- [Extracted data entries]:
* * * * * * *
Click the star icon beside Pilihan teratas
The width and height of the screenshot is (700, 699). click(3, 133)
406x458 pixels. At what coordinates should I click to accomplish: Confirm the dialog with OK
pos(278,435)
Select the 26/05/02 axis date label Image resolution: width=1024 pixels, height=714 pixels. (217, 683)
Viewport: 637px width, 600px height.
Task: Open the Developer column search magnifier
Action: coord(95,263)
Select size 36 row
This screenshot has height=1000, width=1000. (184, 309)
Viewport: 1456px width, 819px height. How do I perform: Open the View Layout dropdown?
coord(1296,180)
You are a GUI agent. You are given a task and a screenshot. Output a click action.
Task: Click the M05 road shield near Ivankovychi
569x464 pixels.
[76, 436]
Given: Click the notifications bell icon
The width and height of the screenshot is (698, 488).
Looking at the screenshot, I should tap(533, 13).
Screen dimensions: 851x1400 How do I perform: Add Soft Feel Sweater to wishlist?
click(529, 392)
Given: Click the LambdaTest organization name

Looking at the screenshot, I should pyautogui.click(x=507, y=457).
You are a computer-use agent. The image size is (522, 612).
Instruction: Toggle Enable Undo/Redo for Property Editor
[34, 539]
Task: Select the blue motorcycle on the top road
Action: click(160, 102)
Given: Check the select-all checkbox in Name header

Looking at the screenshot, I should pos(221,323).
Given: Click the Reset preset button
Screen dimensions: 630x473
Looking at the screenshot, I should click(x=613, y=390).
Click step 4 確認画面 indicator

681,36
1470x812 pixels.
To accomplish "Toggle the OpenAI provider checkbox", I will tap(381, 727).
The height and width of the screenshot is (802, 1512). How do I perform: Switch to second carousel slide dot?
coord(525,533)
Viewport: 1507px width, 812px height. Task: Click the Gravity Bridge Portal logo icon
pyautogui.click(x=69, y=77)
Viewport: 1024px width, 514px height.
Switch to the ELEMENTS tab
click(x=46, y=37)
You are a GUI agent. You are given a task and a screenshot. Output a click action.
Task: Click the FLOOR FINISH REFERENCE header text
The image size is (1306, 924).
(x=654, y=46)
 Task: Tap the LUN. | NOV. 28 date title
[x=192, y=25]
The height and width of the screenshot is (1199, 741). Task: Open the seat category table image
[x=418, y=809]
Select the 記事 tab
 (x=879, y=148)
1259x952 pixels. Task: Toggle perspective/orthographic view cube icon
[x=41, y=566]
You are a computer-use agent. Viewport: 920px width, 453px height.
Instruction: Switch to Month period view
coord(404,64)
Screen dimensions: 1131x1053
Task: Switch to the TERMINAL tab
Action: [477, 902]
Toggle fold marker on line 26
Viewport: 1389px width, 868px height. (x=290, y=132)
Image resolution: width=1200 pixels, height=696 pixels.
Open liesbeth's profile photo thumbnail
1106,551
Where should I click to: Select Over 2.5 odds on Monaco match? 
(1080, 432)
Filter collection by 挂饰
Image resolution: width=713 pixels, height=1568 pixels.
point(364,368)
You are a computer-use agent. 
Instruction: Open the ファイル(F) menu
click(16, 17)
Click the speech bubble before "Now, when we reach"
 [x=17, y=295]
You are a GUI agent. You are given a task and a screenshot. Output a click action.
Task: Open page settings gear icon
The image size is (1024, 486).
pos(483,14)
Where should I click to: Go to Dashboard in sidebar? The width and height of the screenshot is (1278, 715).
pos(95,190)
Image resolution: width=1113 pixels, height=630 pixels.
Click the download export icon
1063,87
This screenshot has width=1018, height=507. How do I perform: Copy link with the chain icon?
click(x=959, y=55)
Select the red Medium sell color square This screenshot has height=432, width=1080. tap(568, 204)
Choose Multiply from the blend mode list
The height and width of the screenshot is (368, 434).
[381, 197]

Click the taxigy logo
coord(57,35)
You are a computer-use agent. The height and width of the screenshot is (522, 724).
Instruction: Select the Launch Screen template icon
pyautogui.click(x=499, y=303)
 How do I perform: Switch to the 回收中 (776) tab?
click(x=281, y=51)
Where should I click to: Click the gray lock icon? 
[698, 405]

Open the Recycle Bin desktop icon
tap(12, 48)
* * * * * * *
Duplicate every one of these rows exactly, keeping them in their original order.

Click the star icon beside Pilihan teratas
The width and height of the screenshot is (700, 699). click(3, 133)
406x458 pixels. At what coordinates should I click to accomplish: Confirm the dialog with OK
pos(278,435)
Select the 26/05/02 axis date label Image resolution: width=1024 pixels, height=714 pixels. (217, 683)
Viewport: 637px width, 600px height.
Task: Open the Developer column search magnifier
Action: coord(95,263)
Select size 36 row
This screenshot has height=1000, width=1000. (184, 309)
Viewport: 1456px width, 819px height. How do I perform: Open the View Layout dropdown?
coord(1296,180)
You are a GUI agent. You are given a task and a screenshot. Output a click action.
Task: Click the M05 road shield near Ivankovychi
569x464 pixels.
[76, 436]
Given: Click the notifications bell icon
The width and height of the screenshot is (698, 488).
Looking at the screenshot, I should tap(533, 13).
Screen dimensions: 851x1400 How do I perform: Add Soft Feel Sweater to wishlist?
click(529, 392)
Given: Click the LambdaTest organization name

Looking at the screenshot, I should pyautogui.click(x=507, y=457).
You are a computer-use agent. The image size is (522, 612).
Instruction: Toggle Enable Undo/Redo for Property Editor
[34, 539]
Task: Select the blue motorcycle on the top road
Action: click(160, 102)
Given: Check the select-all checkbox in Name header

Looking at the screenshot, I should pos(221,323).
Given: Click the Reset preset button
Screen dimensions: 630x473
Looking at the screenshot, I should click(x=613, y=390).
Click step 4 確認画面 indicator

681,36
1470x812 pixels.
To accomplish "Toggle the OpenAI provider checkbox", I will tap(381, 727).
The height and width of the screenshot is (802, 1512). How do I perform: Switch to second carousel slide dot?
coord(525,533)
Viewport: 1507px width, 812px height. Task: Click the Gravity Bridge Portal logo icon
pyautogui.click(x=69, y=77)
Viewport: 1024px width, 514px height.
Switch to the ELEMENTS tab
click(x=46, y=37)
You are a GUI agent. You are given a task and a screenshot. Output a click action.
Task: Click the FLOOR FINISH REFERENCE header text
The image size is (1306, 924).
(x=654, y=46)
 Task: Tap the LUN. | NOV. 28 date title
[x=192, y=25]
The height and width of the screenshot is (1199, 741). Task: Open the seat category table image
[x=418, y=809]
Select the 記事 tab
 (x=879, y=148)
1259x952 pixels. Task: Toggle perspective/orthographic view cube icon
[x=41, y=566]
You are a computer-use agent. Viewport: 920px width, 453px height.
Instruction: Switch to Month period view
coord(404,64)
Screen dimensions: 1131x1053
Task: Switch to the TERMINAL tab
Action: [477, 902]
Toggle fold marker on line 26
Viewport: 1389px width, 868px height. (x=290, y=132)
Image resolution: width=1200 pixels, height=696 pixels.
Open liesbeth's profile photo thumbnail
1106,551
Where should I click to: Select Over 2.5 odds on Monaco match? 
(1080, 432)
Filter collection by 挂饰
Image resolution: width=713 pixels, height=1568 pixels.
point(364,368)
You are a computer-use agent. 
Instruction: Open the ファイル(F) menu
click(16, 17)
Click the speech bubble before "Now, when we reach"
 [x=17, y=295]
You are a GUI agent. You are given a task and a screenshot. Output a click action.
Task: Open page settings gear icon
The image size is (1024, 486).
pos(483,14)
Where should I click to: Go to Dashboard in sidebar? The width and height of the screenshot is (1278, 715).
pos(95,190)
Image resolution: width=1113 pixels, height=630 pixels.
Click the download export icon
1063,87
This screenshot has width=1018, height=507. How do I perform: Copy link with the chain icon?
click(x=959, y=55)
Select the red Medium sell color square This screenshot has height=432, width=1080. tap(568, 204)
Choose Multiply from the blend mode list
The height and width of the screenshot is (368, 434).
[381, 197]

Click the taxigy logo
coord(57,35)
You are a computer-use agent. The height and width of the screenshot is (522, 724).
Instruction: Select the Launch Screen template icon
pyautogui.click(x=499, y=303)
 How do I perform: Switch to the 回收中 (776) tab?
click(x=281, y=51)
Where should I click to: Click the gray lock icon? 
[698, 405]

Open the Recycle Bin desktop icon
tap(12, 48)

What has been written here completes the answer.